Description

Hilar cholangiocarcinoma is a rare but highly aggressive malignancy, often diagnosed at advanced stages due to its asymptomatic progression and challenging anatomical location. R0 resection remains the cornerstone of curative therapy, but many patients are initially considered borderline resectable or unresectable due to vascular involvement or lymph node metastasis.

Recent studies suggest that neoadjuvant therapy may improve resectability and survival outcomes by reducing tumor burden and modulating the tumor microenvironment. Stereotactic body radiotherapy (SBRT) offers precise local control, while GP chemotherapy (gemcitabine and cisplatin/oxaliplatin) has demonstrated efficacy in biliary tract cancers. Immunotherapy with PD-1 inhibitors, such as tislelizumab, has shown promise in enhancing antitumor immunity, especially when combined with radiotherapy and chemotherapy.

This phase II, single-arm, prospective study aims to evaluate the efficacy and safety of neoadjuvant SBRT followed by tislelizumab and GP chemotherapy in patients with borderline resectable or unresectable hilar cholangiocarcinoma. Patients will first receive SBRT to the gross tumor volume (GTV) at a dose of either 5Gy × 5-8 fractions or 4Gy × 15 fractions. After radiotherapy, participants will receive three cycles of tislelizumab (200mg Q3W) in combination with gemcitabine (1000mg/m² on Days 1 and 8) and cisplatin (25mg/m² on Days 1 and 8) or oxaliplatin (100mg/m² on Day 1), repeated every 21 days.

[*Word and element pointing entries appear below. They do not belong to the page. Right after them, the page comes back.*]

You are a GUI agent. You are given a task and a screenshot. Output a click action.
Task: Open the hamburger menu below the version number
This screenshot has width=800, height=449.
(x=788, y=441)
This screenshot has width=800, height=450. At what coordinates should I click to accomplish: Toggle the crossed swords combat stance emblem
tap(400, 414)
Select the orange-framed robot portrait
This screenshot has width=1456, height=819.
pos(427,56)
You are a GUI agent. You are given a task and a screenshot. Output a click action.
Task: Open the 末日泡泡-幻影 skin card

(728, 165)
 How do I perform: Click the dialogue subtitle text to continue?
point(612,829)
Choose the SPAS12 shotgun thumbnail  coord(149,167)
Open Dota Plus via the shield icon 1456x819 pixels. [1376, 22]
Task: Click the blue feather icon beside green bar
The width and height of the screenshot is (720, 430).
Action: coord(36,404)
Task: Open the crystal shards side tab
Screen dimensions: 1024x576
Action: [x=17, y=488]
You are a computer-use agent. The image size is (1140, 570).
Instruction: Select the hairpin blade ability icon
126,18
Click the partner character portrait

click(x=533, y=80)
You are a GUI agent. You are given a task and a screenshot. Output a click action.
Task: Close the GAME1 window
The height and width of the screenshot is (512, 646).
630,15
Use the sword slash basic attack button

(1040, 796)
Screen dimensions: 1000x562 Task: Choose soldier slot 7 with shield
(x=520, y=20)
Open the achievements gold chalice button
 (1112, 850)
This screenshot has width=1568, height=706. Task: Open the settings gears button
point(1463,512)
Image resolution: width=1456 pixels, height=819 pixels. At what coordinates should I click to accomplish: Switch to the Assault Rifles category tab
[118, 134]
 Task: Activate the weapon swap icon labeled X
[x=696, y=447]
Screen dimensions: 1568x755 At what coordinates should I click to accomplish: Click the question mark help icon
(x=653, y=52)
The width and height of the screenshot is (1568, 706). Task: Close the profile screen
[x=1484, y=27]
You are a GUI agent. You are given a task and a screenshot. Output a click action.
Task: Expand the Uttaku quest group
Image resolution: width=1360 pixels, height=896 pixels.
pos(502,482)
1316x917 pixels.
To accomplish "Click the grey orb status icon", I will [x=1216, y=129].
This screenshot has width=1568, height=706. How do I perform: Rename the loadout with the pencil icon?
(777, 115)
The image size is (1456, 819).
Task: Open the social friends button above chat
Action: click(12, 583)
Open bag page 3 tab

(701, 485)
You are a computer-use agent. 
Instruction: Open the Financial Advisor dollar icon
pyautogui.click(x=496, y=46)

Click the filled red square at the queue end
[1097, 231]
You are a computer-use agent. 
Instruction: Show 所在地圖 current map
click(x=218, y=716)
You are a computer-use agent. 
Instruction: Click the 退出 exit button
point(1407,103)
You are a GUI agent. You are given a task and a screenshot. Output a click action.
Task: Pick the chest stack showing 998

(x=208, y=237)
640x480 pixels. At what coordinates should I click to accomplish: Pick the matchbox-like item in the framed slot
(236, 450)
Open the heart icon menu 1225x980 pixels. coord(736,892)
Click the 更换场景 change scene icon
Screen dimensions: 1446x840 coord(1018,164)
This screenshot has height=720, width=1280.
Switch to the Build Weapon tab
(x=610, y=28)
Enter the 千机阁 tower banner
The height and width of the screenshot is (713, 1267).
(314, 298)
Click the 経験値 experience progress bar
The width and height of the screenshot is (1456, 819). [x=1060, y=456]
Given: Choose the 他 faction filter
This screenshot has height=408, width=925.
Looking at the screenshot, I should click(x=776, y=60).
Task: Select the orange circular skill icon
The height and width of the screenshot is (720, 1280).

Patients will be re-evaluated after three cycles. If resectable, patients may undergo surgery, followed by additional postoperative therapy based on MDT recommendations. If unresectable, an additional three cycles of systemic therapy will be administered. The primary endpoint is overall survival (OS). Secondary endpoints include R0 resection rate, pathological complete response (pCR), surgical difficulty, local control rate, progression-free survival (PFS), and treatment-related adverse events.